En la carretera, la soledad y el peligro van de la mano. Lo sabe bien Felipe, camionero autónomo desde hace más de tres décadas. Su historia resume lo mejor y lo peor del transporte por carretera: el sacrificio y los riesgos que conlleva un trabajo tan esencial para España.
“Llevo mucho tiempo en el transporte. Soy un pequeño transportista y me he dedicado a esto porque siempre me ha gustado, desde niño”, cuenta a Rutas de éxito. Empezó con 21 años, después de probar de todo: transporte escolar, de viajeros, internacional y local.

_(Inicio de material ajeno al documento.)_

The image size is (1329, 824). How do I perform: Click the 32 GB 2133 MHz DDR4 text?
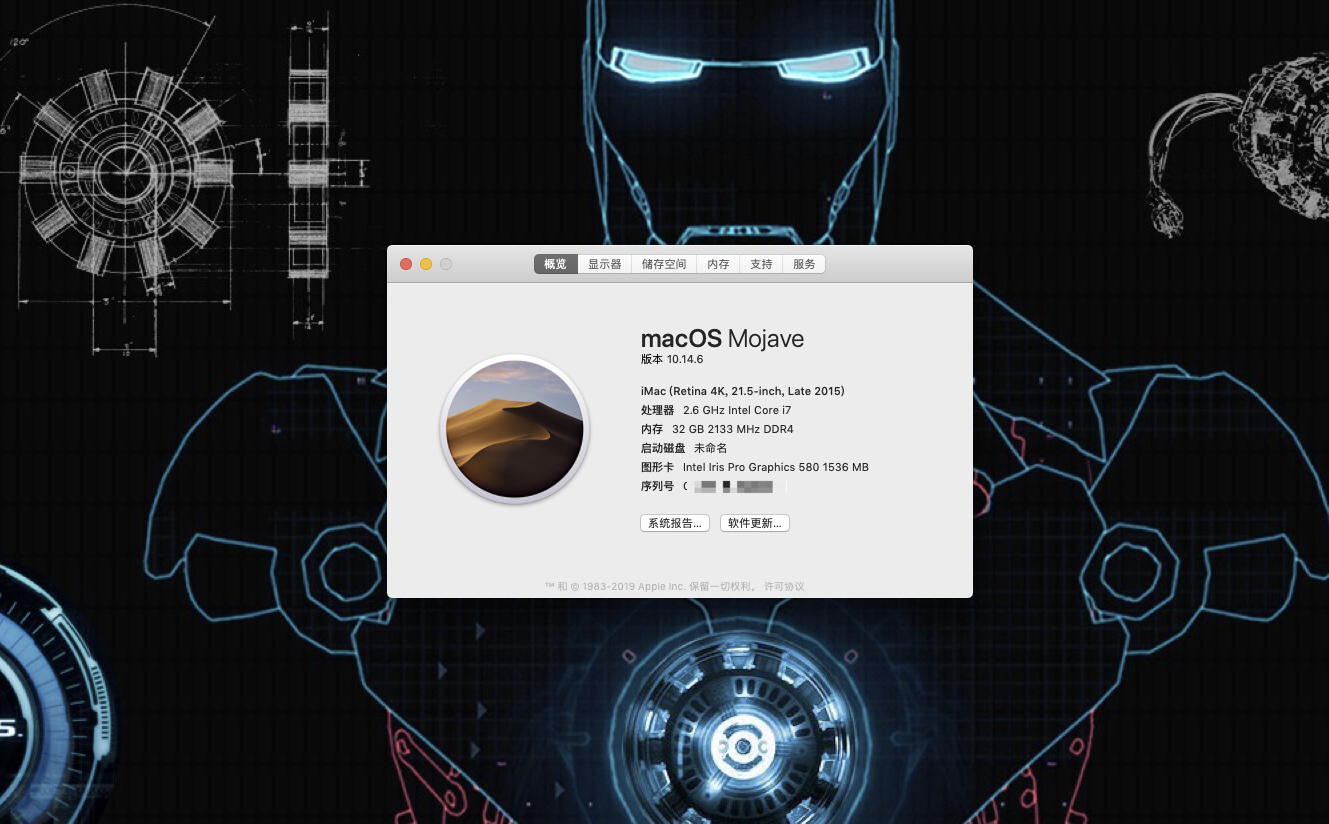tap(732, 429)
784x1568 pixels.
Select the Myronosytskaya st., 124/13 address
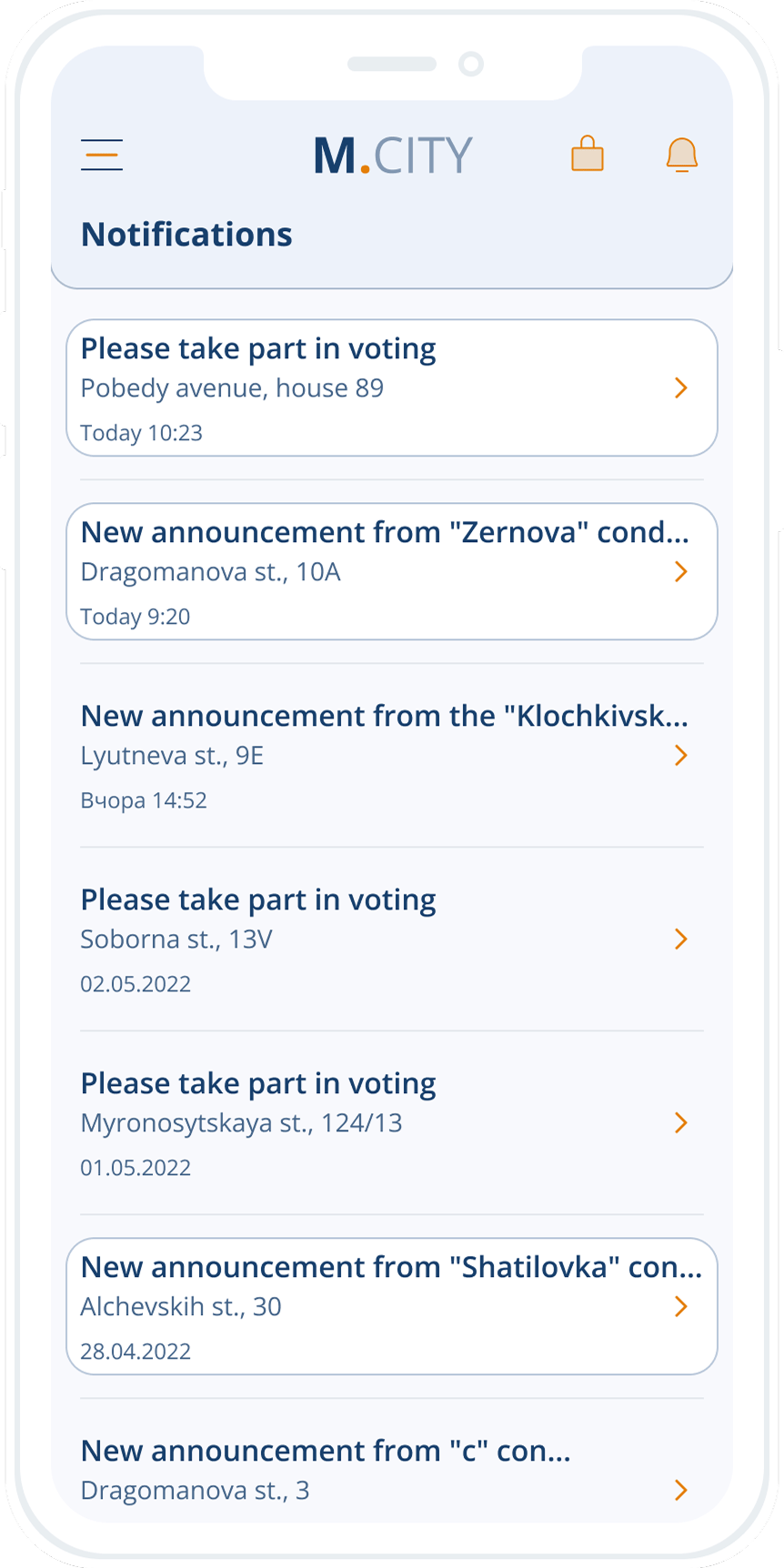[x=241, y=1123]
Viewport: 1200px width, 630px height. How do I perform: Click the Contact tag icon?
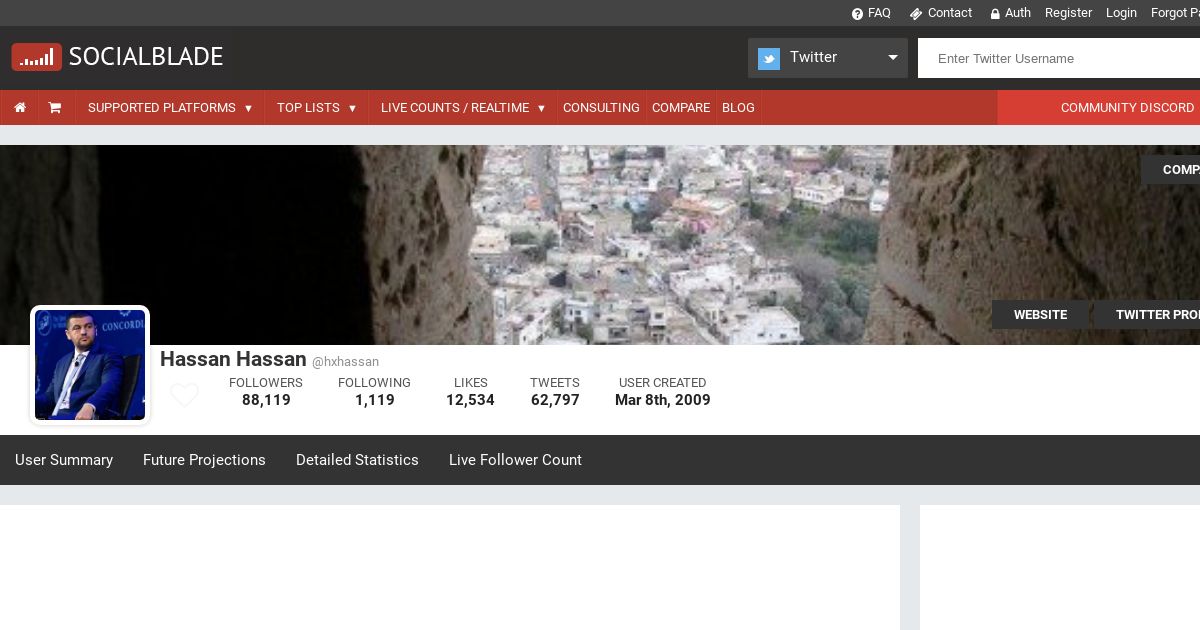tap(915, 14)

Hoy se siente cómodo en el transporte portuario, un segmento que le permite conciliar y tener una vida más estable. “Es un trabajo que me permite conciliar, y eso es algo muy importante hoy en día”, detalla el hombre.
Un camino cada vez más difícil
Felipe recuerda que antes, pasar de conductor a autónomo era mucho más sencillo. “Ahora es difícil por los requisitos que te piden. Antes no había la regulación de descansos que hay ahora”, explica.
Los límites de conducción los marca el tacógrafo, un dispositivo instalado en cada camión que registra las horas al volante, las pausas y la velocidad, un control pensado para evitar accidentes y el exceso de jornada.

Pero esa normativa, aunque necesaria, también tiene una cara totalmente contraria: “No puedes dejar a un tío tirado a una hora de su casa un viernes por la noche porque ha llegado a las 10 horas de conducción. Humaniza un poco más esto porque somos humanos, no robots”, pide Felipe, que ha visto de todo en las carreteras de Europa.
“Un día me drogaron”
Pero no todo es mil sobre hojuelas. “Empecé haciendo viajes internacionales, para Sony. Eran televisores, algo muy jugoso para los ladrones”, recuerda. Pero una noche ocurrió algo que jamás olvidará: “Un día me durmieron; me echaron un gas por la puerta del camión y me drogaron. Me despertaron los gendarmes, que ya iban a reventar la puerta porque no me despertaba”.
Historias como la suya no son casos aislados. En los últimos años, varias asociaciones del sector han alertado del aumento de robos y agresiones a transportistas en áreas de descanso.
Según datos del Parlamento Europeo, cada año se registran más de 8.000 incidentes de este tipo, la mayoría en Francia, Alemania y España.